# Tournament Legal Tyranid Mycetic Spore Pods



## Hesky (Aug 26, 2009)

Hi guys..

I have a few Plasma hatchers for fun with Mycetic Spore Pods at the moment but for Tournaments they are just not going to be legal.. Does anyone have any ideas for creating a pod that would be tournament friendly?

I considered just using this from Forgeworld..

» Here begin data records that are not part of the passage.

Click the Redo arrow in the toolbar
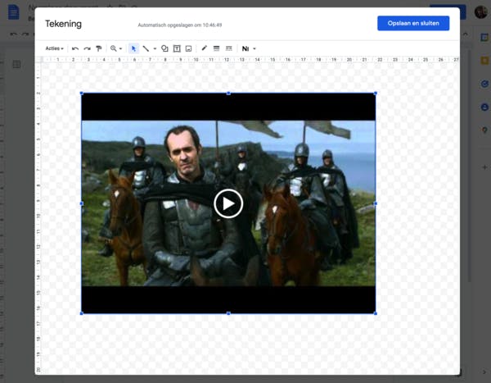This screenshot has width=491, height=383. [x=87, y=49]
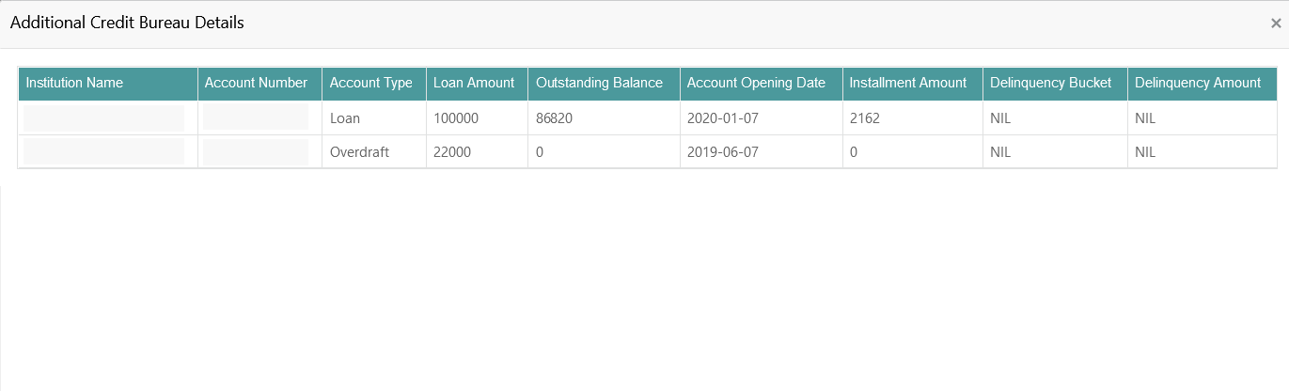The image size is (1289, 391).
Task: Select the 2020-01-07 opening date cell
Action: [722, 118]
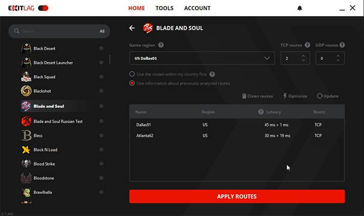Click the UDP routes help icon
The image size is (364, 216).
coord(342,45)
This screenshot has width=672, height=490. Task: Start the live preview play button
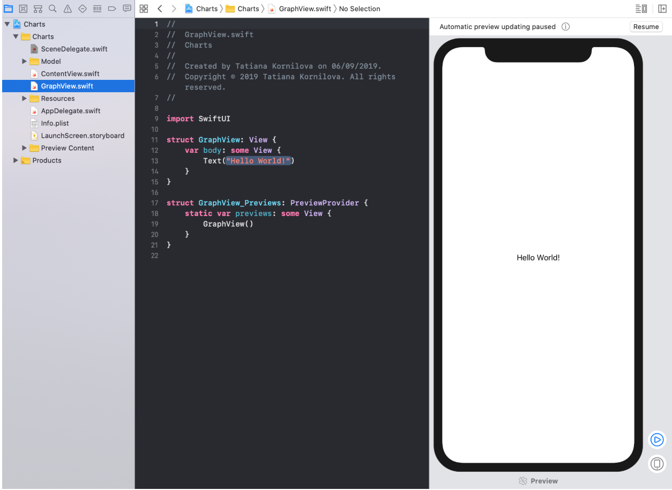657,440
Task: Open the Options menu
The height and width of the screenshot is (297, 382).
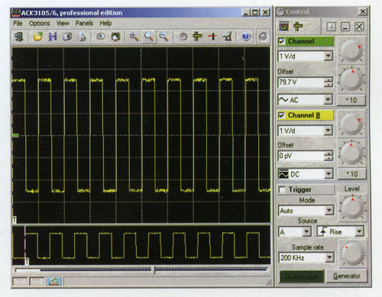Action: 39,24
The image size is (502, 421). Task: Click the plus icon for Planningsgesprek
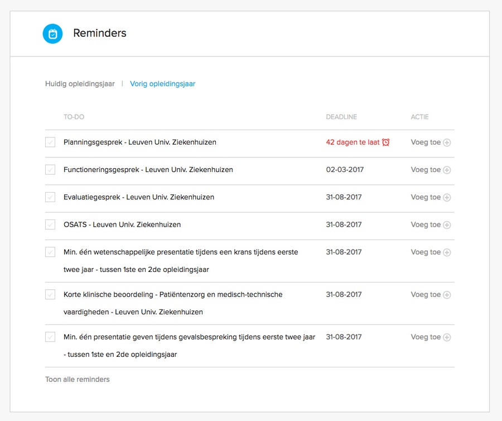(447, 142)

Would be good to hear any ideas though before I invest the money/time..


----------



## hippypancake (Jul 14, 2010)

I just bought a DP then did major conversion but kept the size the same then I was able to run it in ard boyz


----------



## Phenious (Jun 10, 2009)

Most people use Paper mache eggs from a craft store, they come just as big as drop pods. I made a pretty big one from using a coconut drinking glass with the top of a 2 liter bottle on it's top.


----------



## jonkey (Apr 30, 2009)

i build this one ....
and same size as a drop pod,...










hope it helps
(problem painting them ... out of ideas...)
want some sort of carapace on the top like a frag spore mine..


----------



## Crimzzen (Jul 9, 2008)

I used my plasma hatchers at 'Ard boyz, with no complaints from either opponents or judges.


----------



## Bubblematrix (Jun 4, 2009)

This is a long dredged thread, but if people are still looking to make something like the FW model then lotus flower seed pods are the place to start:










They can be bought dried and would just need some GS work around the edge.


----------